LESETEXT

======

Gefangen im sozialen Elend

Drama: Das sowohl rührende als auch schockierende Gesellschaftsdrama „Precious“ heimste zwei Oscars ein.

Es dauert lange, bis der Zuschauer die 16-jährige Claireece, genannt Precious (gesprochen: präsches; zu deutsch: wertvoll), zum ersten Mal lachen sieht. Kein Wunder. Ihr Leben ist die Hölle. Von den wechselnden Freunden der stets zugedröhnten Mutter (Oscar als beste Nebendarstellerin: Mo’Nique) wurde sie seit ihrem dritten Lebensjahr vergewaltigt. Dabei hat sie sich mit HIV infiziert. Mit 13 bekam sie eine Tochter mit Down-Syndrom. Mit dem zweiten Kind ist sie schwanger, ohne es zu ahnen.

======

GESPEICHERTE ZEILEN
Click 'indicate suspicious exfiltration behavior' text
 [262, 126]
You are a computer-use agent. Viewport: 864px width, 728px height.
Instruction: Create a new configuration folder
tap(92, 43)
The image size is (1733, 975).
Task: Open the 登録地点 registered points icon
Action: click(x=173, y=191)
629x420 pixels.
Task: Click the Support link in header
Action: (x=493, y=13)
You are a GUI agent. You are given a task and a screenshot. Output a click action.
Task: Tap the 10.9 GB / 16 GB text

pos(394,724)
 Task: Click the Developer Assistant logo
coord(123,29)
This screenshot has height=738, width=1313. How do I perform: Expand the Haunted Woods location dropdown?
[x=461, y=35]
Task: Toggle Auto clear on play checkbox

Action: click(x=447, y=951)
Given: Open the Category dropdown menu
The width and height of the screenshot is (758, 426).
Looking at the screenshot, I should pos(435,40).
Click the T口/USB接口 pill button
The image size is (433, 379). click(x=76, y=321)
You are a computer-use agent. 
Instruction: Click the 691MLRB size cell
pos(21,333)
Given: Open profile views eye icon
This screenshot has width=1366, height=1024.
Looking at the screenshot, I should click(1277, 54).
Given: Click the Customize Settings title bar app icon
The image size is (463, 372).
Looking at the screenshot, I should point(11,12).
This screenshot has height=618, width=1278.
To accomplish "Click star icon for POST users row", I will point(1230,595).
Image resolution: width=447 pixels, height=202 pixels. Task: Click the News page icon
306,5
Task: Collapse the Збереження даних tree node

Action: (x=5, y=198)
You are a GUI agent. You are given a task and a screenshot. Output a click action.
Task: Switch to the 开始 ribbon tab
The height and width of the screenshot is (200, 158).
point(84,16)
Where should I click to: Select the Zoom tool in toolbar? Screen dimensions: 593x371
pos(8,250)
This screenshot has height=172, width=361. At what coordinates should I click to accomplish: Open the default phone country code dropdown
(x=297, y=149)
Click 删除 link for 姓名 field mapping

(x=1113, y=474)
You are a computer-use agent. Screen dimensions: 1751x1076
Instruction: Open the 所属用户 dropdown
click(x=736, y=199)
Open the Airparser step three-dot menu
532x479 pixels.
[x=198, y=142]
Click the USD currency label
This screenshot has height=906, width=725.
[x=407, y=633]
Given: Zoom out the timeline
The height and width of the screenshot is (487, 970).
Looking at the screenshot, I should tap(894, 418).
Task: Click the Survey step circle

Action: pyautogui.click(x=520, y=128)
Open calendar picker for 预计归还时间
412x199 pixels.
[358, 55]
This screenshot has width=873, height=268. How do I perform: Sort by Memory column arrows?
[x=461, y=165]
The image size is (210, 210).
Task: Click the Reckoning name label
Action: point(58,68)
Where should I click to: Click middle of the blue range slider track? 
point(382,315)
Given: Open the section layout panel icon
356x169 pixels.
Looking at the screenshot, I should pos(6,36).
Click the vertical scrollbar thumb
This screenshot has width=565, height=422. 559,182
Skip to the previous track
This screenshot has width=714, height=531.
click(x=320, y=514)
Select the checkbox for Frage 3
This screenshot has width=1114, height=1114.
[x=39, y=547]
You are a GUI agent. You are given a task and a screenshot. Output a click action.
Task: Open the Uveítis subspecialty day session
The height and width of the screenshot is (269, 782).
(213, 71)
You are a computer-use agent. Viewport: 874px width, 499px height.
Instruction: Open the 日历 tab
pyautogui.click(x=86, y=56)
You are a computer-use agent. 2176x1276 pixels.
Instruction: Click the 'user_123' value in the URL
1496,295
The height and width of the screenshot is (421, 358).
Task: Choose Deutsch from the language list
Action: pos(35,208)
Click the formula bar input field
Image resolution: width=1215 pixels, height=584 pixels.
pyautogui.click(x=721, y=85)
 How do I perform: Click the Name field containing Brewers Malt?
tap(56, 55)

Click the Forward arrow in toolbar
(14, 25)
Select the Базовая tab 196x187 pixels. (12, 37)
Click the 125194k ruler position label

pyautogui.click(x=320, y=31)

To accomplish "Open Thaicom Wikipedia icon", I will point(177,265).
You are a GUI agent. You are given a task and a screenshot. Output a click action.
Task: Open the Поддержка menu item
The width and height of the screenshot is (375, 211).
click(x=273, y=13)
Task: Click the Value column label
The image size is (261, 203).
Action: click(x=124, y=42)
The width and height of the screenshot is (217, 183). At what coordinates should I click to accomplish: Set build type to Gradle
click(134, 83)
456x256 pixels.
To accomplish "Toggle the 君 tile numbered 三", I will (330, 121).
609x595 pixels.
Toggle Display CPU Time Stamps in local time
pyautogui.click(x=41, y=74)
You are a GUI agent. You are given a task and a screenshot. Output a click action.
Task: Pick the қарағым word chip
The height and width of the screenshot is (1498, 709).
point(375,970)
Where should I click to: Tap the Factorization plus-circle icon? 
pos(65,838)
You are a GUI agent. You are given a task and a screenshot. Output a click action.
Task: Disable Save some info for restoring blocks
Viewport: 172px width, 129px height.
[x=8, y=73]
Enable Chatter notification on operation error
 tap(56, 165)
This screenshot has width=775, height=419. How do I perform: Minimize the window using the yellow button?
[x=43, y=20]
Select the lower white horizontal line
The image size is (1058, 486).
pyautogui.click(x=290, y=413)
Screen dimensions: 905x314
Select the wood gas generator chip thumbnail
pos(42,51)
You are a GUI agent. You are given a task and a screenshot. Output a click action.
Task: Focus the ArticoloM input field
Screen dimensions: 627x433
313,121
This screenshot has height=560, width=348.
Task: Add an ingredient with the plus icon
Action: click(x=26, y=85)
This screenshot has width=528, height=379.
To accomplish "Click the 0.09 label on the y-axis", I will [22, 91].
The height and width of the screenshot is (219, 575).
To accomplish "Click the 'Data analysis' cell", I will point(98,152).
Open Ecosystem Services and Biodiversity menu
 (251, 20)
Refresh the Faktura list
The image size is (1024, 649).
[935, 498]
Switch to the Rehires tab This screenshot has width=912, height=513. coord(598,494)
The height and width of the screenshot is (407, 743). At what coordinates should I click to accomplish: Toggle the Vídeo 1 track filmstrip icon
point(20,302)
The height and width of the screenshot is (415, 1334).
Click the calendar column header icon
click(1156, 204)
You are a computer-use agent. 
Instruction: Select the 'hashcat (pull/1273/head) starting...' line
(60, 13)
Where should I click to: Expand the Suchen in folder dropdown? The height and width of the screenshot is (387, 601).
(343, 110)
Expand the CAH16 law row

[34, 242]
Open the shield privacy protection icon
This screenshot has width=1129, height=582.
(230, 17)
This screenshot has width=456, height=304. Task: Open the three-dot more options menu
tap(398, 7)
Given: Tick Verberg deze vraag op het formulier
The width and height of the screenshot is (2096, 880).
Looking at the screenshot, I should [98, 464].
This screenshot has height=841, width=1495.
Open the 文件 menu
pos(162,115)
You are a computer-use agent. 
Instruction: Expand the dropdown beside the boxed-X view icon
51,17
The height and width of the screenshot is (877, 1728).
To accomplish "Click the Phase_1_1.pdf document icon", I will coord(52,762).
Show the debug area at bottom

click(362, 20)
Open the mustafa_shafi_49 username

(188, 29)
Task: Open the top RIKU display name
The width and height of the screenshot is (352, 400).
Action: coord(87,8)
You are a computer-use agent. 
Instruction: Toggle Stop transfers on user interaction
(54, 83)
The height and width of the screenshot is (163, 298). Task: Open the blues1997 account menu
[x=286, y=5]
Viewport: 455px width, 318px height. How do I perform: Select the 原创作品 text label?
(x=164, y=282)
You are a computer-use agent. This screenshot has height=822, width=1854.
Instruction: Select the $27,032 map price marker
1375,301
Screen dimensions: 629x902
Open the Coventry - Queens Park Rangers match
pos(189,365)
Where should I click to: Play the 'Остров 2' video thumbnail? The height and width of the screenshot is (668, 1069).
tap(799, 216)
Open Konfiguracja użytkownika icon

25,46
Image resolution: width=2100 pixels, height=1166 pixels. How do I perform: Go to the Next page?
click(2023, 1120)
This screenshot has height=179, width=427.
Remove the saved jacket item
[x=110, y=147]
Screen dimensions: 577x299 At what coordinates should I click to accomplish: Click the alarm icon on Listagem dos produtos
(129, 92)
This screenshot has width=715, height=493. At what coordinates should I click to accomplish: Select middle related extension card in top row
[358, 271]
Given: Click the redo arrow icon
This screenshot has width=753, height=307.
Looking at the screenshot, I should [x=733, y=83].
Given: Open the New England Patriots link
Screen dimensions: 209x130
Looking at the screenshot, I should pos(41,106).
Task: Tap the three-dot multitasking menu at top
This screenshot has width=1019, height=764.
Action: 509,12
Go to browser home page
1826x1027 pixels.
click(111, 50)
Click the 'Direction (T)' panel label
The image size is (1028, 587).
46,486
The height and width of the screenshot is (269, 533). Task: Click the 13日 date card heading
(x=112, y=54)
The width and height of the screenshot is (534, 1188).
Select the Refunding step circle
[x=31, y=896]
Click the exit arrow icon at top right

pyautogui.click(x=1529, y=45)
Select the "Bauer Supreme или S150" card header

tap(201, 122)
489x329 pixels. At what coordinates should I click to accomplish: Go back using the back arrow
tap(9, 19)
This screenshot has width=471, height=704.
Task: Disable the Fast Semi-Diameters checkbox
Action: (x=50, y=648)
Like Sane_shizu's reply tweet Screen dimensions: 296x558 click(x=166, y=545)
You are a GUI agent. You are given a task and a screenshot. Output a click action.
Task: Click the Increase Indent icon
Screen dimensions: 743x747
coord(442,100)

======

IHRE AUFGABEN
1 - Beantworten Sie anhand des Lesetextes die folgenden Fragen:
(a) Wie viele Oscars erhielt das Drama „Precious“?
(b) Was bedeutet der Name Precious laut Lesetext auf Deutsch?
(c) Wie alt ist Claireece?
2 - Fassen Sie den Lesetext in zwei Sätzen zusammen.
3 - Erläutern Sie in ein bis zwei Sätzen, warum es laut Lesetext nicht verwunderlich ist, dass der Zuschauer Precious erst spät zum ersten Mal lachen sieht.

LÖSUNGEN
1 -
(a) Das Drama erhielt zwei Oscars.
(b) Er bedeutet „wertvoll“.
(c) Sie ist 16 Jahre alt.

2 - Das mit zwei Oscars ausgezeichnete Gesellschaftsdrama „Precious“ handelt von der 16-jährigen Claireece, genannt Precious, deren Leben die Hölle ist. Seit ihrem dritten Lebensjahr wurde sie von den wechselnden Freunden ihrer Mutter vergewaltigt, mit 13 bekam sie eine Tochter mit Down-Syndrom, und nun ist sie, ohne es zu ahnen, mit dem zweiten Kind schwanger.

3 - Laut Lesetext ist das kein Wunder, weil ihr Leben die Hölle ist. Seit ihrem dritten Lebensjahr wurde sie von den Freunden ihrer stets zugedröhnten Mutter vergewaltigt, und mit 13 bekam sie eine Tochter mit Down-Syndrom.